SOURCE MATERIAL:

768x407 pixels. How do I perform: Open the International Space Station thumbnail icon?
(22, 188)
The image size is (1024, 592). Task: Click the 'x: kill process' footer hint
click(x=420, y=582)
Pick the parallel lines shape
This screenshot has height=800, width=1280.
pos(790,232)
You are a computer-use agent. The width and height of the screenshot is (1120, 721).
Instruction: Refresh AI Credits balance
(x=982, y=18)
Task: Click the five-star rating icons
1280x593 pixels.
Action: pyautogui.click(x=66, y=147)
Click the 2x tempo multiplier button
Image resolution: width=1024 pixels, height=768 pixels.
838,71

TASK GOAL: Nothing but the lines from the one with "The image size" through the final line of the data belongs in the answer, and they must match exactly.

ANSWER SECTION:
The image size is (1024, 592). Task: Click the 'x: kill process' footer hint
click(x=420, y=582)
Pick the parallel lines shape
This screenshot has height=800, width=1280.
pos(790,232)
You are a computer-use agent. The width and height of the screenshot is (1120, 721).
Instruction: Refresh AI Credits balance
(x=982, y=18)
Task: Click the five-star rating icons
1280x593 pixels.
Action: pyautogui.click(x=66, y=147)
Click the 2x tempo multiplier button
Image resolution: width=1024 pixels, height=768 pixels.
838,71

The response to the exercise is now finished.